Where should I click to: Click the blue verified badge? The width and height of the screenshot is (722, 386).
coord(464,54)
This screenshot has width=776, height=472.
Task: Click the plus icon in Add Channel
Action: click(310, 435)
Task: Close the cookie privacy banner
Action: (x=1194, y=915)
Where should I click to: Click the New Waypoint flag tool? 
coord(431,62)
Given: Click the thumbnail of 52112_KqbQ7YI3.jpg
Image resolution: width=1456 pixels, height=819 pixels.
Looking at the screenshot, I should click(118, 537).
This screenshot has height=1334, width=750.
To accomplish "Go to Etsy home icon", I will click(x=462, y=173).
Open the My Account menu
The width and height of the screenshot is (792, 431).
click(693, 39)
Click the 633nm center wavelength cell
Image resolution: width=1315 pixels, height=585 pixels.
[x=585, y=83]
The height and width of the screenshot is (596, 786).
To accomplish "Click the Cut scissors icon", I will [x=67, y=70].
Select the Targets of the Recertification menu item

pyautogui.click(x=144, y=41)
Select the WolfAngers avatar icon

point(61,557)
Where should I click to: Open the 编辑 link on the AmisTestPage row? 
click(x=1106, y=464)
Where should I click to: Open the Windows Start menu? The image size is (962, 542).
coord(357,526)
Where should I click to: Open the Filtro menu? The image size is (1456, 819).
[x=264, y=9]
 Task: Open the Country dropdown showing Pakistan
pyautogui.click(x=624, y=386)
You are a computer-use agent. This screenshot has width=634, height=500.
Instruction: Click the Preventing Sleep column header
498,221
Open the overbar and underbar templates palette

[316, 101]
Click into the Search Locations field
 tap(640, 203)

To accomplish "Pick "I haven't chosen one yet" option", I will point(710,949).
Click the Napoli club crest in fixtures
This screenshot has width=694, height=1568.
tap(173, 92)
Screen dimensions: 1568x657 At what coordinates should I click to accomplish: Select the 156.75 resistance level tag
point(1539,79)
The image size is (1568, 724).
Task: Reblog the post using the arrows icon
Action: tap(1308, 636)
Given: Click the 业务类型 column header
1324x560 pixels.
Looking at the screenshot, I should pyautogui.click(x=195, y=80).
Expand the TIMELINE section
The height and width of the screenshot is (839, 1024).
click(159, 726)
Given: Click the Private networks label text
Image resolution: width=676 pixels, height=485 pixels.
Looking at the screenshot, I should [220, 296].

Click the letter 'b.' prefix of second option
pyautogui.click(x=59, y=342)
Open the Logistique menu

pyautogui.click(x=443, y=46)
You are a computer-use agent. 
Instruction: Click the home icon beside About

- _REQUEST_: Copy all of the material above line for line, changing nothing.

- _RESPONSE_:
Where should I click to: Click the blue verified badge? The width and height of the screenshot is (722, 386).
coord(464,54)
This screenshot has width=776, height=472.
Task: Click the plus icon in Add Channel
Action: click(310, 435)
Task: Close the cookie privacy banner
Action: (x=1194, y=915)
Where should I click to: Click the New Waypoint flag tool? 
coord(431,62)
Given: Click the thumbnail of 52112_KqbQ7YI3.jpg
Image resolution: width=1456 pixels, height=819 pixels.
Looking at the screenshot, I should click(118, 537).
This screenshot has height=1334, width=750.
To accomplish "Go to Etsy home icon", I will click(x=462, y=173).
Open the My Account menu
The width and height of the screenshot is (792, 431).
click(693, 39)
Click the 633nm center wavelength cell
Image resolution: width=1315 pixels, height=585 pixels.
[x=585, y=83]
The height and width of the screenshot is (596, 786).
To accomplish "Click the Cut scissors icon", I will [x=67, y=70].
Select the Targets of the Recertification menu item

pyautogui.click(x=144, y=41)
Select the WolfAngers avatar icon

point(61,557)
Where should I click to: Open the 编辑 link on the AmisTestPage row? 
click(x=1106, y=464)
Where should I click to: Open the Windows Start menu? The image size is (962, 542).
coord(357,526)
Where should I click to: Open the Filtro menu? The image size is (1456, 819).
[x=264, y=9]
 Task: Open the Country dropdown showing Pakistan
pyautogui.click(x=624, y=386)
You are a computer-use agent. This screenshot has width=634, height=500.
Instruction: Click the Preventing Sleep column header
498,221
Open the overbar and underbar templates palette

[316, 101]
Click into the Search Locations field
 tap(640, 203)

To accomplish "Pick "I haven't chosen one yet" option", I will point(710,949).
Click the Napoli club crest in fixtures
This screenshot has width=694, height=1568.
tap(173, 92)
Screen dimensions: 1568x657 At what coordinates should I click to accomplish: Select the 156.75 resistance level tag
point(1539,79)
The image size is (1568, 724).
Task: Reblog the post using the arrows icon
Action: tap(1308, 636)
Given: Click the 业务类型 column header
1324x560 pixels.
Looking at the screenshot, I should pyautogui.click(x=195, y=80).
Expand the TIMELINE section
The height and width of the screenshot is (839, 1024).
click(159, 726)
Given: Click the Private networks label text
Image resolution: width=676 pixels, height=485 pixels.
Looking at the screenshot, I should [220, 296].

Click the letter 'b.' prefix of second option
pyautogui.click(x=59, y=342)
Open the Logistique menu

pyautogui.click(x=443, y=46)
You are a computer-use agent. 
Instruction: Click the home icon beside About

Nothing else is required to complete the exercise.